===== RECORD EXCERPTS =====

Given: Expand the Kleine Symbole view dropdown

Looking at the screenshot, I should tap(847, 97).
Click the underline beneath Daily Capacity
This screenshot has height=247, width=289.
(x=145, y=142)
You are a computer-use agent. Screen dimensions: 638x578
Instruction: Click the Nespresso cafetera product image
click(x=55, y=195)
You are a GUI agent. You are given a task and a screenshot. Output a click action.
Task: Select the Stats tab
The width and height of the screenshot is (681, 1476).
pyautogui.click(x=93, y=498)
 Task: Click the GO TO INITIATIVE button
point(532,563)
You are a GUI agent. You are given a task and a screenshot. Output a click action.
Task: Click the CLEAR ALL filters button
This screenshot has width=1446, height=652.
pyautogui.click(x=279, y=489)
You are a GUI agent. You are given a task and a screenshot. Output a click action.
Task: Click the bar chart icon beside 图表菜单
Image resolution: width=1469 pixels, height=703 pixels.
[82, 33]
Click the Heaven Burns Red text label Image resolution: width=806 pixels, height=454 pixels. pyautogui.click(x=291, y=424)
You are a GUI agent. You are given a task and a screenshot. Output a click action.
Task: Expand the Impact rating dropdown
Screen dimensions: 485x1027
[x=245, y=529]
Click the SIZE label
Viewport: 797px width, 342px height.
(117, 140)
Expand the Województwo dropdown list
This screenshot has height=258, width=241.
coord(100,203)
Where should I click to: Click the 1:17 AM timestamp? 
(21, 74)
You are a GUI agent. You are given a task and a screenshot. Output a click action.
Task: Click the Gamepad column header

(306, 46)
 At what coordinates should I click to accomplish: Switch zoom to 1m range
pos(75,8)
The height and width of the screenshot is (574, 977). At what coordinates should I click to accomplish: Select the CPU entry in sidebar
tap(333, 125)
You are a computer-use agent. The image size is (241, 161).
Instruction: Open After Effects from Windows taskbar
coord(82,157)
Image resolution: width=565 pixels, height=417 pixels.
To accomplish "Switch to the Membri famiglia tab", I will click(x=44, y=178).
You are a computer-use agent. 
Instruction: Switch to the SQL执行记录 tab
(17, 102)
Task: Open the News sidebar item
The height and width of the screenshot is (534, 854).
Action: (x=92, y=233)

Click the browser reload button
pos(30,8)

=====

- _YOUR ASSIGNMENT_: All the lines above are to be copied exactly, with none left out.

- _WRITTEN SOLUTION_:
Given: Expand the Kleine Symbole view dropdown

Looking at the screenshot, I should tap(847, 97).
Click the underline beneath Daily Capacity
This screenshot has height=247, width=289.
(x=145, y=142)
You are a computer-use agent. Screen dimensions: 638x578
Instruction: Click the Nespresso cafetera product image
click(x=55, y=195)
You are a GUI agent. You are given a task and a screenshot. Output a click action.
Task: Select the Stats tab
The width and height of the screenshot is (681, 1476).
pyautogui.click(x=93, y=498)
 Task: Click the GO TO INITIATIVE button
point(532,563)
You are a GUI agent. You are given a task and a screenshot. Output a click action.
Task: Click the CLEAR ALL filters button
This screenshot has width=1446, height=652.
pyautogui.click(x=279, y=489)
You are a GUI agent. You are given a task and a screenshot. Output a click action.
Task: Click the bar chart icon beside 图表菜单
Image resolution: width=1469 pixels, height=703 pixels.
[82, 33]
Click the Heaven Burns Red text label Image resolution: width=806 pixels, height=454 pixels. pyautogui.click(x=291, y=424)
You are a GUI agent. You are given a task and a screenshot. Output a click action.
Task: Expand the Impact rating dropdown
Screen dimensions: 485x1027
[x=245, y=529]
Click the SIZE label
Viewport: 797px width, 342px height.
(117, 140)
Expand the Województwo dropdown list
This screenshot has height=258, width=241.
coord(100,203)
Where should I click to: Click the 1:17 AM timestamp? 
(21, 74)
You are a GUI agent. You are given a task and a screenshot. Output a click action.
Task: Click the Gamepad column header

(306, 46)
 At what coordinates should I click to accomplish: Switch zoom to 1m range
pos(75,8)
The height and width of the screenshot is (574, 977). At what coordinates should I click to accomplish: Select the CPU entry in sidebar
tap(333, 125)
You are a computer-use agent. The image size is (241, 161).
Instruction: Open After Effects from Windows taskbar
coord(82,157)
Image resolution: width=565 pixels, height=417 pixels.
To accomplish "Switch to the Membri famiglia tab", I will click(x=44, y=178).
You are a computer-use agent. 
Instruction: Switch to the SQL执行记录 tab
(17, 102)
Task: Open the News sidebar item
The height and width of the screenshot is (534, 854).
Action: (x=92, y=233)

Click the browser reload button
pos(30,8)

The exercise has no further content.